### Task requirements
Set down, word for word, every line of the material below from the one containing "592x209 pixels. At" through the one containing "The height and", but none of its pictures.

Exercise input START

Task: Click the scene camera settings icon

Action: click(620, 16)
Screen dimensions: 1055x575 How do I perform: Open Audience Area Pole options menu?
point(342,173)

Exercise input END
Exercise input START

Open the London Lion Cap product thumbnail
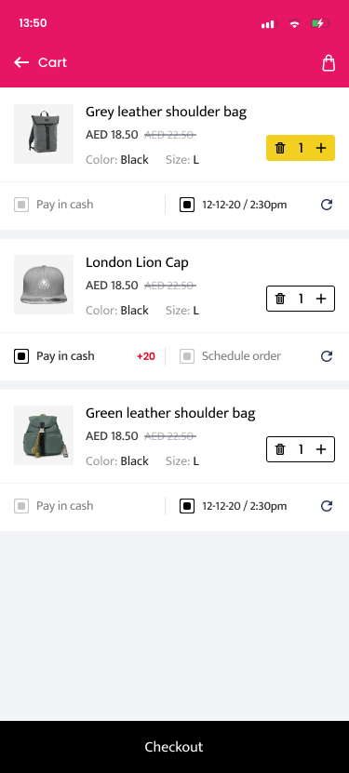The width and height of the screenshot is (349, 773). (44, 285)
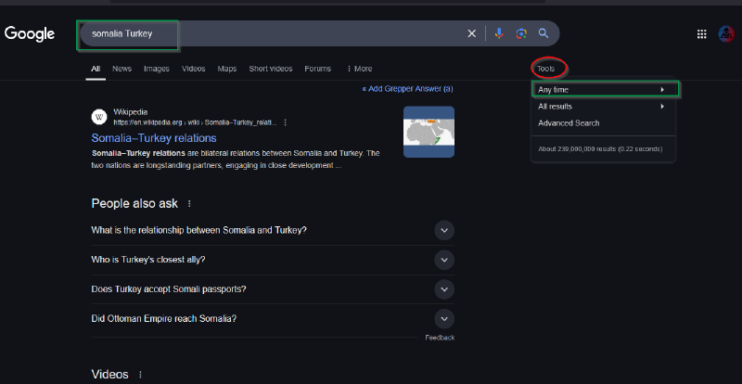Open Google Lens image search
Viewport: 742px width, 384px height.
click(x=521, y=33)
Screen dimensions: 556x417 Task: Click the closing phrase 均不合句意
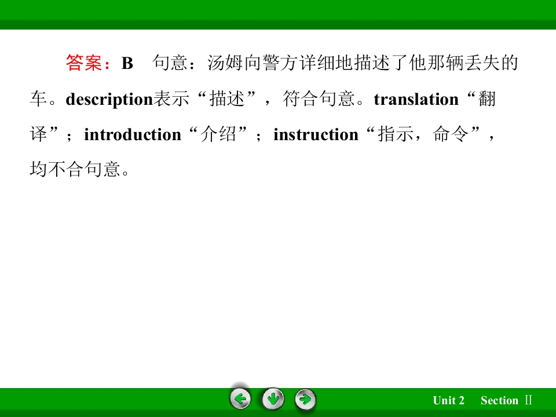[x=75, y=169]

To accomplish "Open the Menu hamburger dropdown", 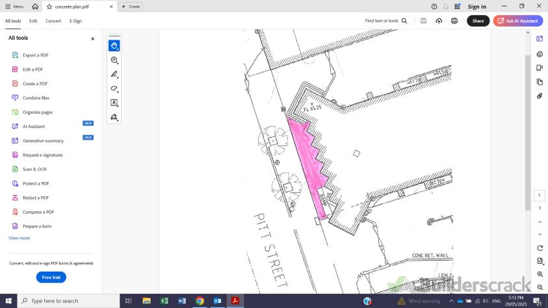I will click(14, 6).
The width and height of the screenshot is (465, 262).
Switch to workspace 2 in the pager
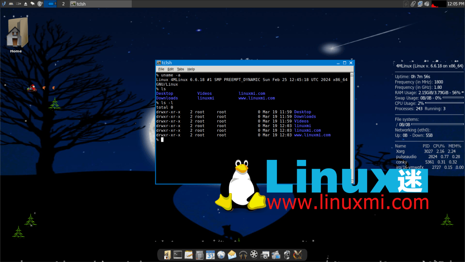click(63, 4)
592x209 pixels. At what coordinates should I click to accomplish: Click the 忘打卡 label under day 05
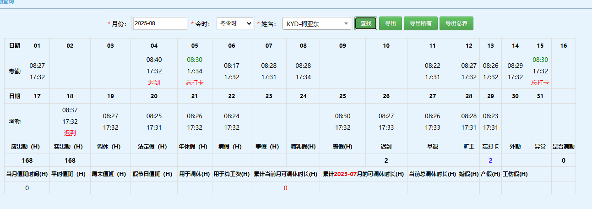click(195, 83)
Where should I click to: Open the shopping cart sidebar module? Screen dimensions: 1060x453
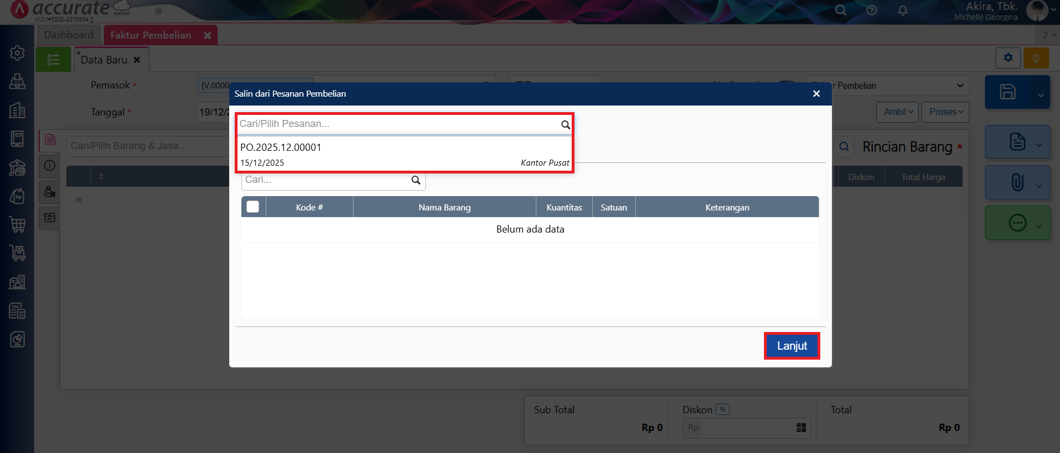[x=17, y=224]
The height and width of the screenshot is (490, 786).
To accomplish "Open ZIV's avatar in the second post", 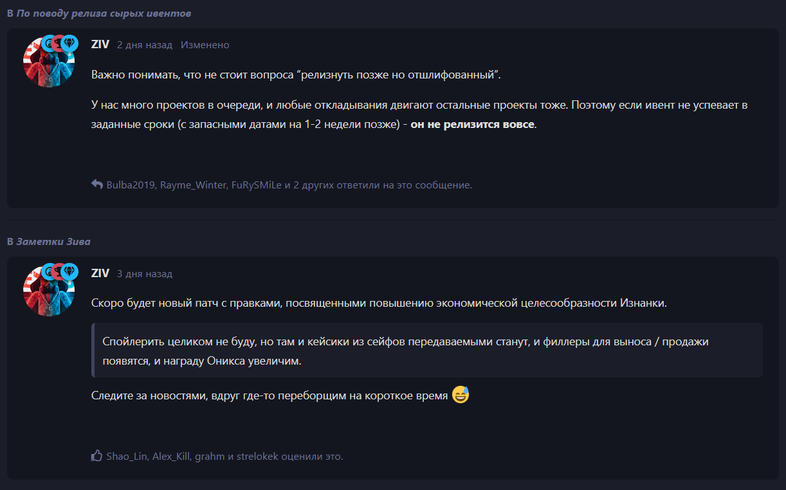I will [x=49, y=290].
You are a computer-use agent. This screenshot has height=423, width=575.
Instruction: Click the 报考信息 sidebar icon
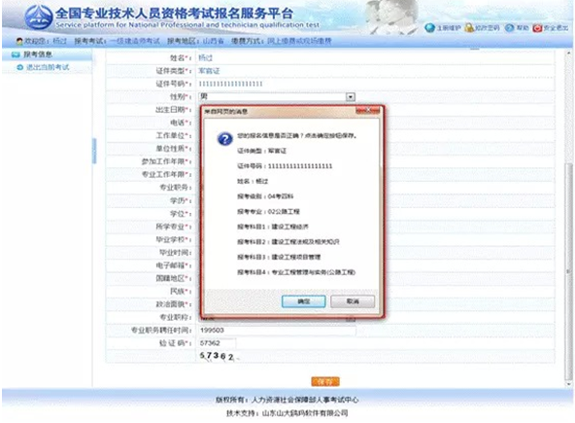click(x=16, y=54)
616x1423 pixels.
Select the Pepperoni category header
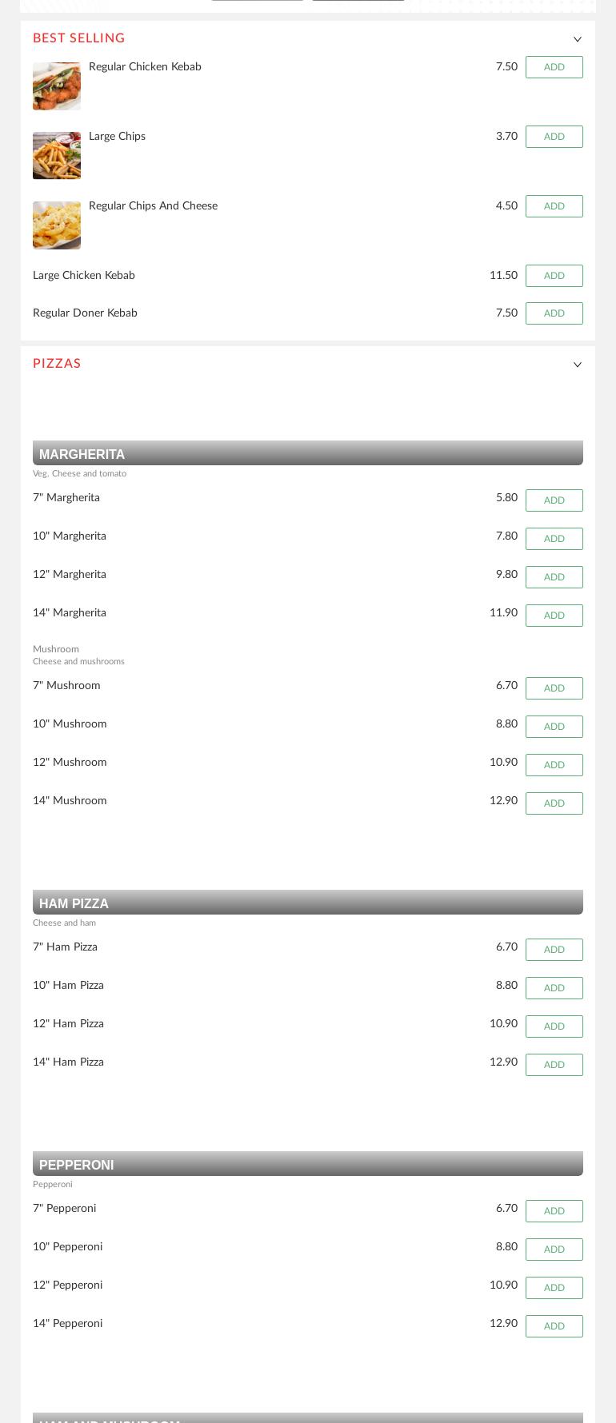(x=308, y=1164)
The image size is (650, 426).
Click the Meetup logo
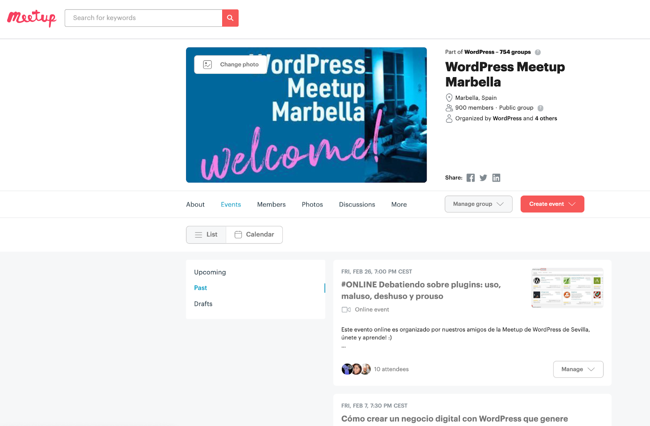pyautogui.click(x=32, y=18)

Exercise input END

### Solution to this exercise
592x209 pixels. At what coordinates should I click to accomplish: Click the 忘打卡 label under day 05
click(195, 83)
Where should I click to: Open the shopping cart sidebar module? Screen dimensions: 1060x453
[x=17, y=224]
The height and width of the screenshot is (490, 786).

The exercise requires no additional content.